ライプニッツの数学的な思想の背景にあるのは、単なる合理主義ではない。多くのライプニッツ研究者たちが追究してきたように、彼の思想の背景には一種の神秘主義が潜んでいる。それは数や記号についての神秘主義に他ならない。ゲルショム・ショーレムから深い影響を受けている宗教学者アリソン・クダートも述べているように、ライプニッツの思想はユダヤ教的なグノーシス主義の秘境的な体系である「カバラ(kabbalah)」との親縁性を有している。

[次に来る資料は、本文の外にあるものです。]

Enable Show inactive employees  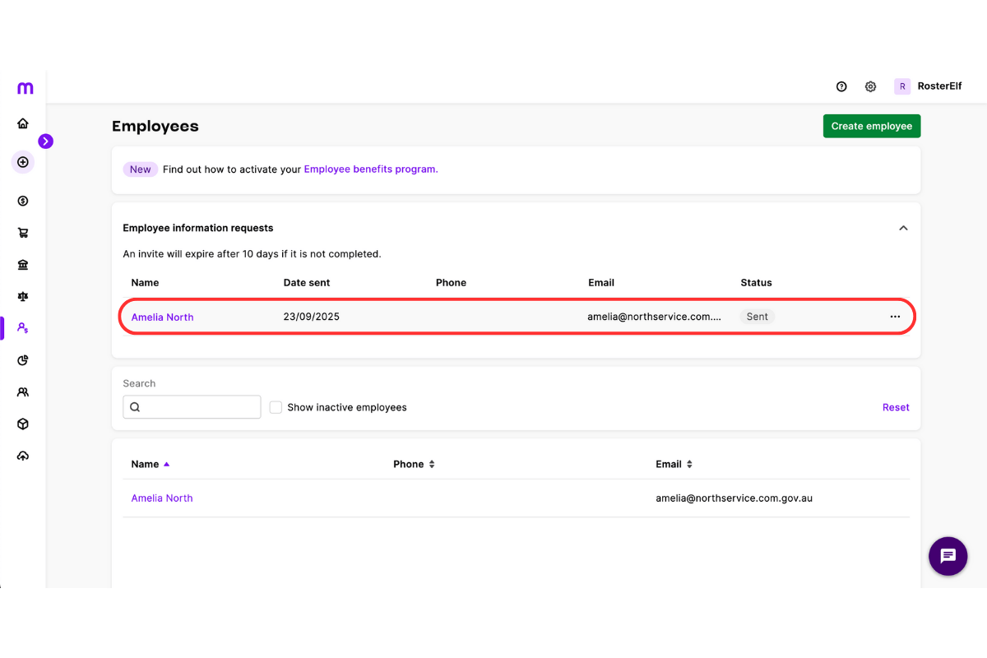coord(276,406)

ピタゴラス学派以来、数の中にこそ最深の意義があると考えられてきた。この思想をギリシャにもたらしたのは、ピタゴラスであると考えられる。しかし、真理の扉を開く鍵は万人に配られていた訳ではない。そのため、好奇心に突き動かされているだけの者たちは、無駄な詮索や迷信に陥っていった。それ故に俗流のカバラ主義者たちは後を絶たなかった。しかし、ライプニッツも考えるように、しばしば真のカバラ主義者たちは、驚くべき発見を数や記号によって実現する新たな名称言語ーー「アダム語(lingua Adamica)」の可能性を信じ続けていた。

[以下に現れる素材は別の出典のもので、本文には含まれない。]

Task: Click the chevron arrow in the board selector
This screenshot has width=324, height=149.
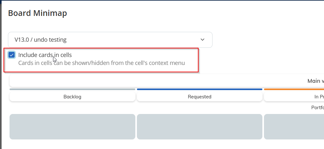Action: pos(203,40)

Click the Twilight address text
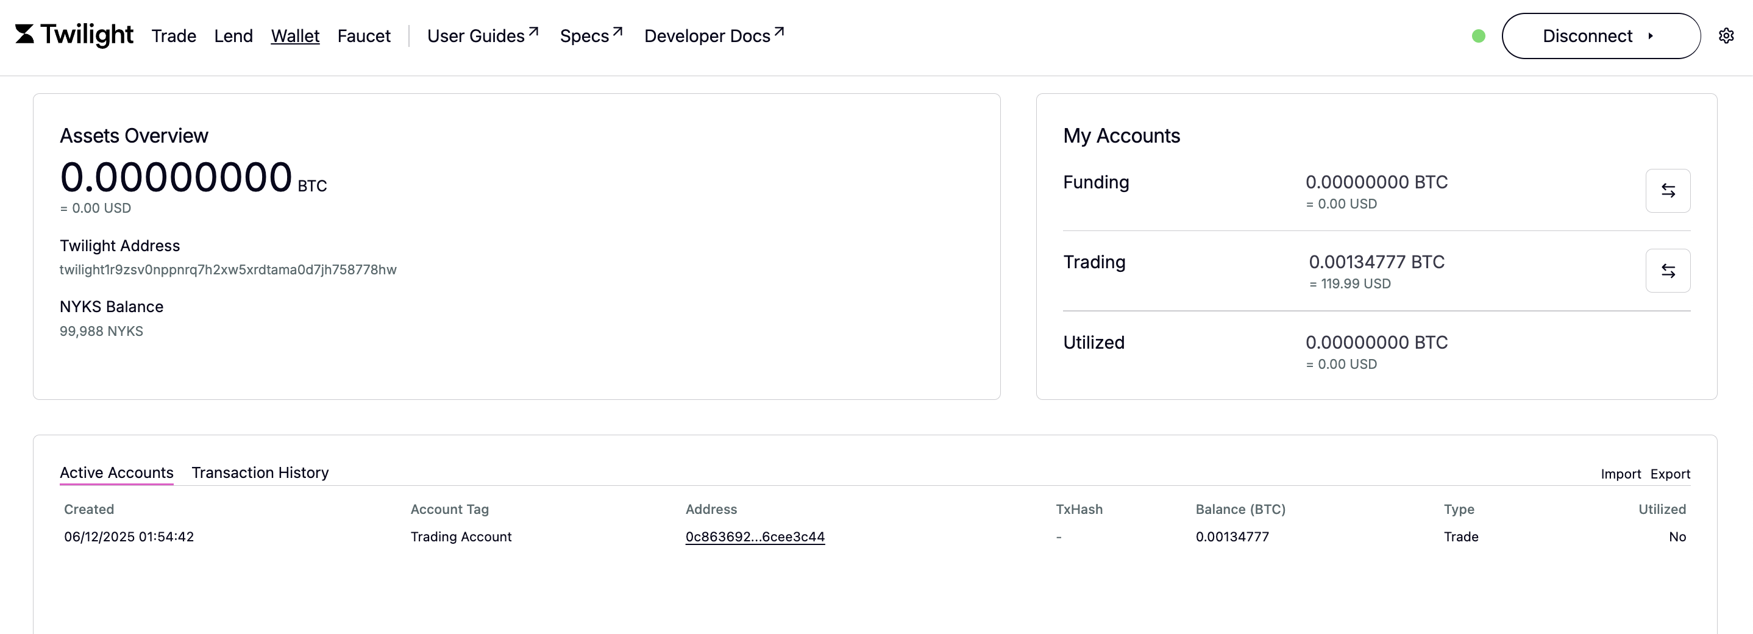pyautogui.click(x=228, y=270)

しかしロバート・クージンも述べているように、カバラ主義がライプニッツの神秘主義に決定的な影響を与えたことを理解するには、モナド論との関連を把握しておく必要がある。ライプニッツのモナド概念は、ミクロコスモスとマクロコスモスの照応関係を表している。モナド論は、ミクロコスモスにおける自然の真なる原子論である。モナドは、究極的には不可分な個体である。だが、そうであるにも拘らず、それぞれのモナドはそれぞれの内部に宇宙の全体を表現している。それはミクロコスモスとマクロコスモスの区別をミクロコスモスの内部に「再導入(re-entry)」する形式であるという点で、カバラ主義とライプニッツの思想の親縁性を指し示している。カバラ主義者たちもまた、マクロコスモスとしての宇宙がミクロコスモスとしての人間の身体に照応していると考えてきたのである。
しかしながらこの再導入は、パラドックス以外の何物でもない。それでもライプニッツは、伝統的な論理学では解決できないこの神秘主義的な形象を数と記号によって叙述してみせた。そうして構成されたのが、「無限(infinitum)」という理念である。

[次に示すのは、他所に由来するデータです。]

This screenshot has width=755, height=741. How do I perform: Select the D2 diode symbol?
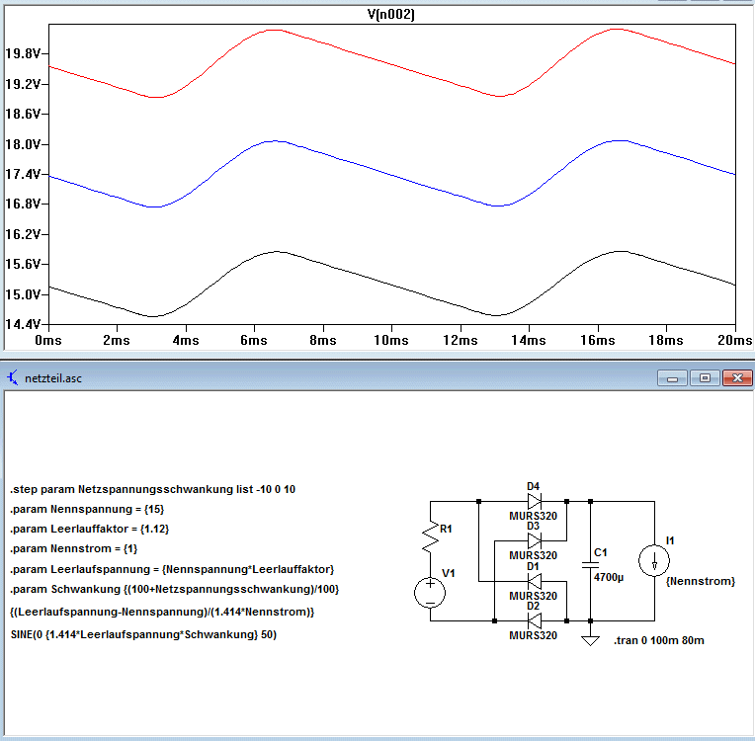coord(535,621)
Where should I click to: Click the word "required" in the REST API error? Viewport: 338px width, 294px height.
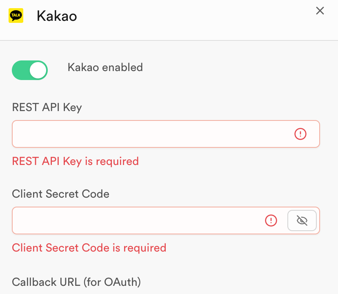[117, 161]
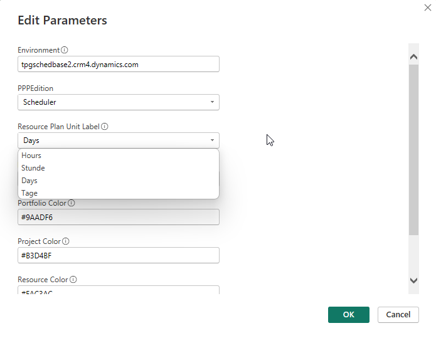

ライプニッツの数学には「無限」の概念が相次いで登場する。この概念は主に、「カテゴレマティック(catégorématique)な無限」と「サンカテゴレマティック(syncatégorématique)な無限」と「ハイパーカテゴレマティック(hypercategorematicum)な無限」の区別によって導入されている。カテゴレマティックな無限とは、真の全体として存在する無限数を意味する。それは数学的な実無限を表す。一方、サンカテゴレマティックな無限は、潜在的な無限を意味する。カテゴレマティックな無限がそれ自体として存立し得るのに対して、サンカテゴレマティックな無限は他を伴わせることでしか存立し得ない無限である。他方、ハイパーカテゴレマティックな無限は、全知全能の神そのものによって可能となる無限である。被造物によって可能となる無限が部分的で制約された無限であるのに対して、この神の無限は絶対的である。ハイパーカテゴレマティックな無限は、あらゆる被造物の無限に対して論理的に先行する。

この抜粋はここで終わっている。